Questo significa in pratica alcune cose concrete, anche per un ufficio di quattro persone. Bisogna sapere se lo strumento è stato validato per evitare bias sistematici, per esempio se penalizza curriculum con interruzioni di carriera, età più alta, o provenienza da certe scuole. Una persona reale deve rivedere l'esito prima di scartare un candidato: il punteggio dello strumento è un suggerimento, non la decisione finale. Va conservata traccia di come funziona lo strumento e di chi lo fornisce, così da poterla mostrare se richiesto. Dal 2 dicembre 2027, data a cui è stato rinviato l'obbligo di piena conformità per i sistemi ad alto rischio, si aggiungerà anche una documentazione più strutturata sulla gestione del rischio.
La buona notizia è che la soluzione più semplice, spesso, non è smettere di usare lo strumento: è cambiare come viene usato. Se lo strumento suggerisce un ordine di lettura invece di scartare automaticamente sotto una soglia, e se una persona guarda comunque ogni CV prima di rispondere con un rifiuto, il rischio normativo si riduce in modo sostanziale, anche se il sistema tecnico resta lo stesso.

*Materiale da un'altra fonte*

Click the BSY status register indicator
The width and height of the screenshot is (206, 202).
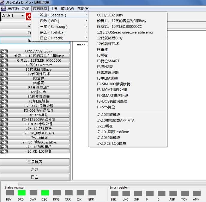(10, 193)
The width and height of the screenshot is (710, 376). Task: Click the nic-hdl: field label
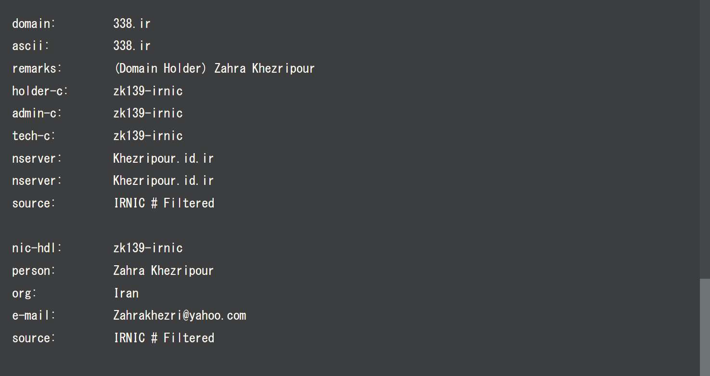pyautogui.click(x=37, y=248)
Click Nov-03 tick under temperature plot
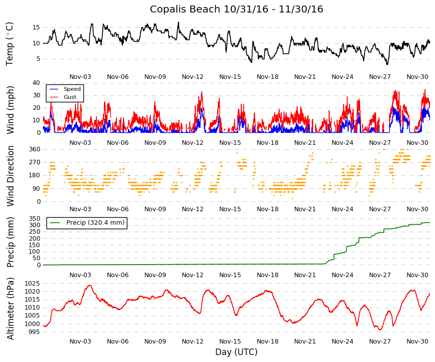The width and height of the screenshot is (435, 362). (80, 77)
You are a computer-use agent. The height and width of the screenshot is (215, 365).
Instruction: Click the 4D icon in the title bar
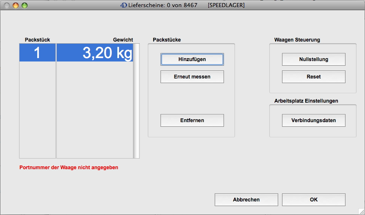tap(124, 6)
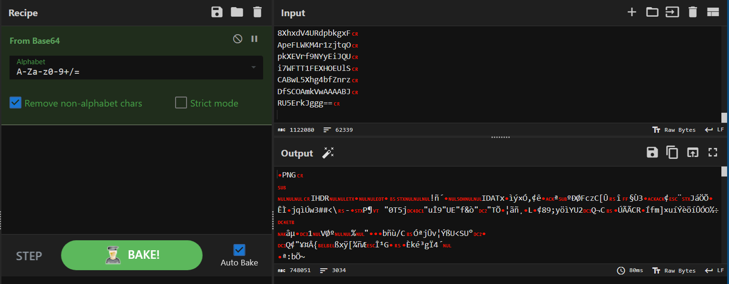Image resolution: width=729 pixels, height=284 pixels.
Task: Click the magic wand output icon
Action: pyautogui.click(x=328, y=153)
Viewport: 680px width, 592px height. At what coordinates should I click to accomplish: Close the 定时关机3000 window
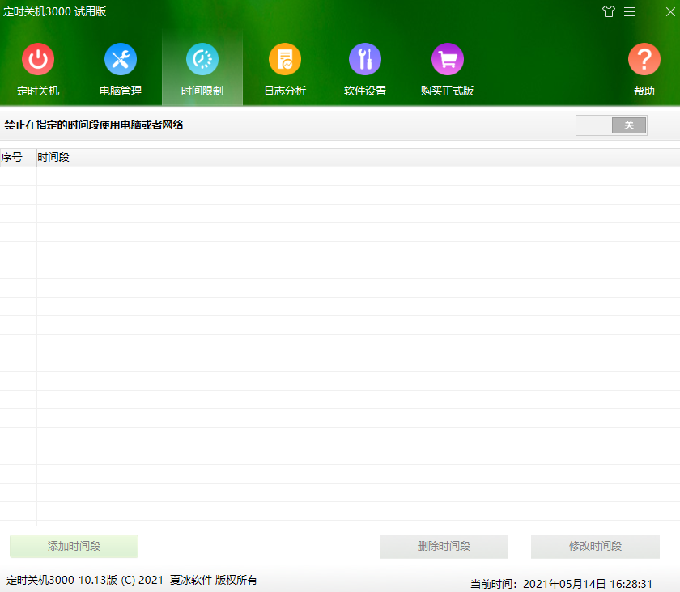coord(668,11)
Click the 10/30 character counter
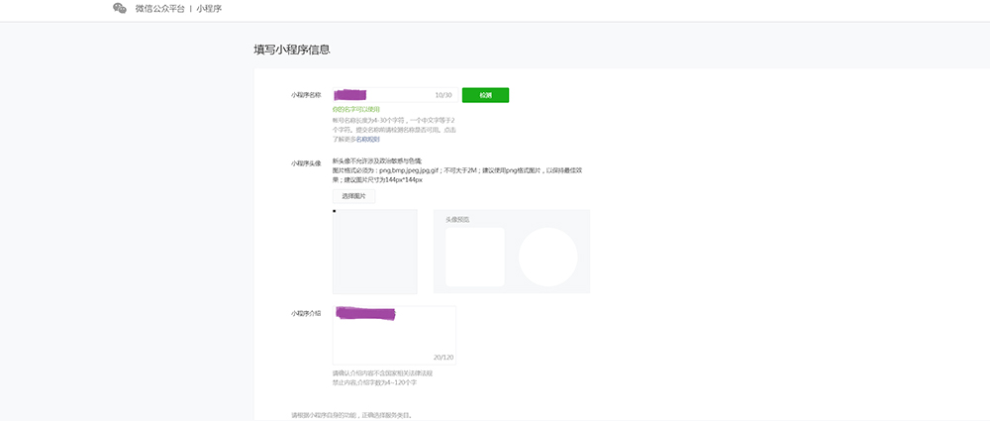This screenshot has height=421, width=990. pyautogui.click(x=443, y=95)
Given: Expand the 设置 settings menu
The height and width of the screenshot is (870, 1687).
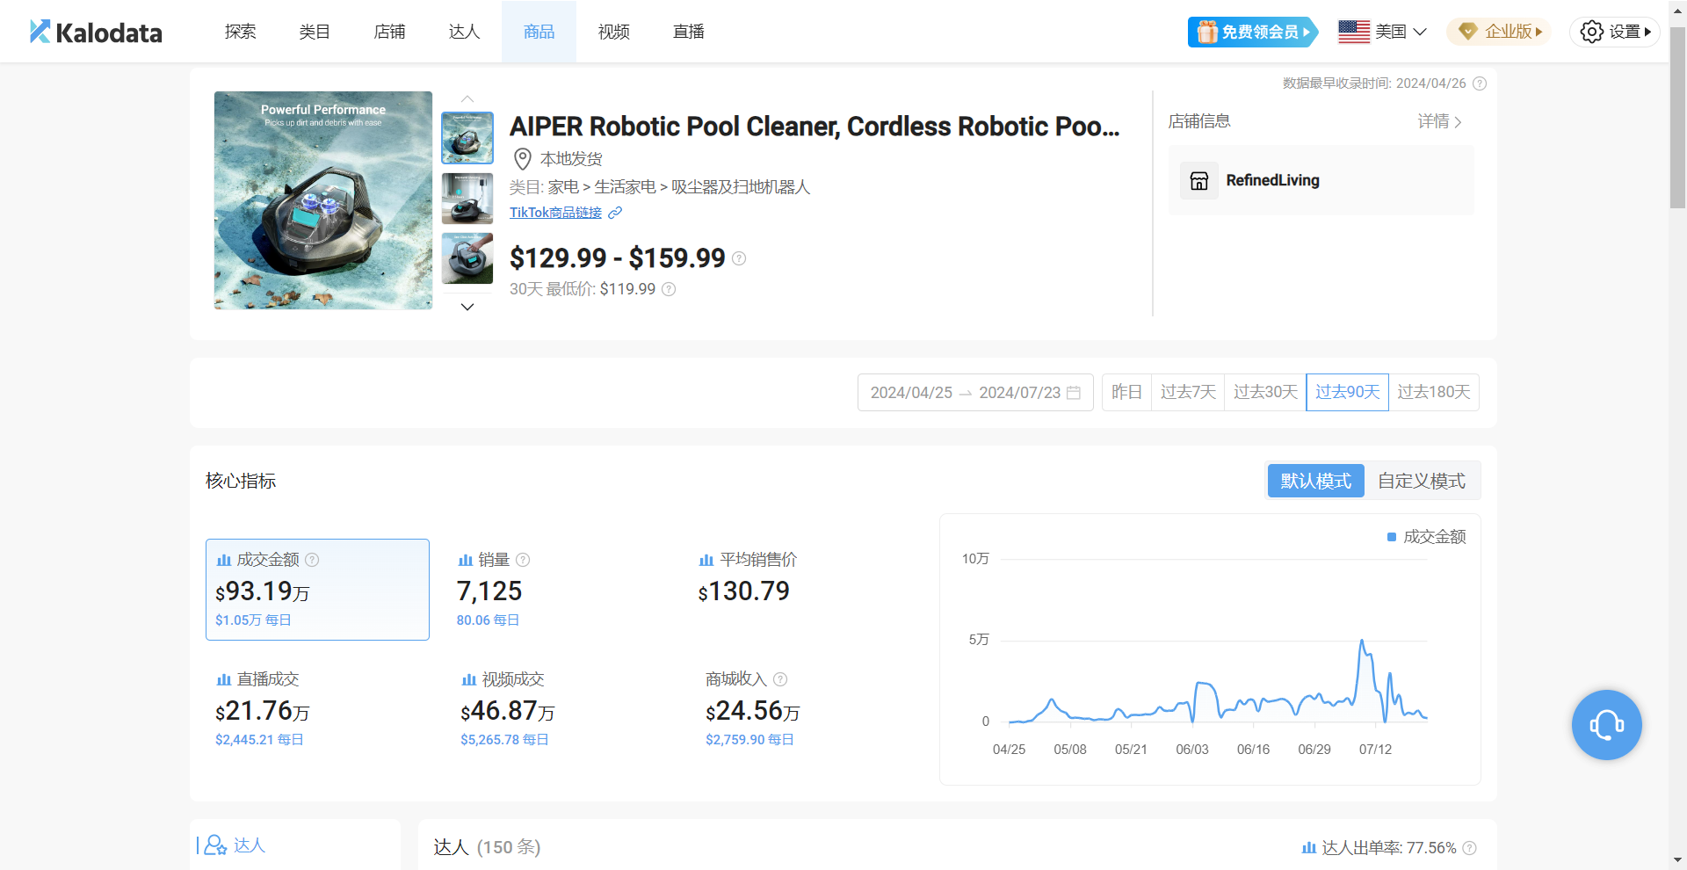Looking at the screenshot, I should 1615,32.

Cosa dice questo caso, in generale
La cosa interessante di questo ufficio è che fa tre cose giuste e una che richiede attenzione, e le tratta tutte allo stesso modo perché sulla carta sembrano equivalenti: "usiamo l'AI per il lavoro d'ufficio". Non ha fatto niente di sbagliato: ha solo applicato la stessa logica a quattro attività che, per l'AI Act, non sono equivalenti.
Funziona per singolo uso, non per reparto. Contabilità, preventivi e traduzioni possono restare esattamente come sono oggi. La selezione dei CV ha bisogno di attenzione, perché quel tipo di decisione ha conseguenze su una persona che le altre tre non hanno.
Chi si riconosce in questo scenario non ha bisogno di rifare la valutazione di ogni strumento AI in ufficio. Ha bisogno di isolare quell'unico uso che tocca le persone da fuori, e di trattarlo con l'attenzione che merita mentre lascia il resto esattamente com'è.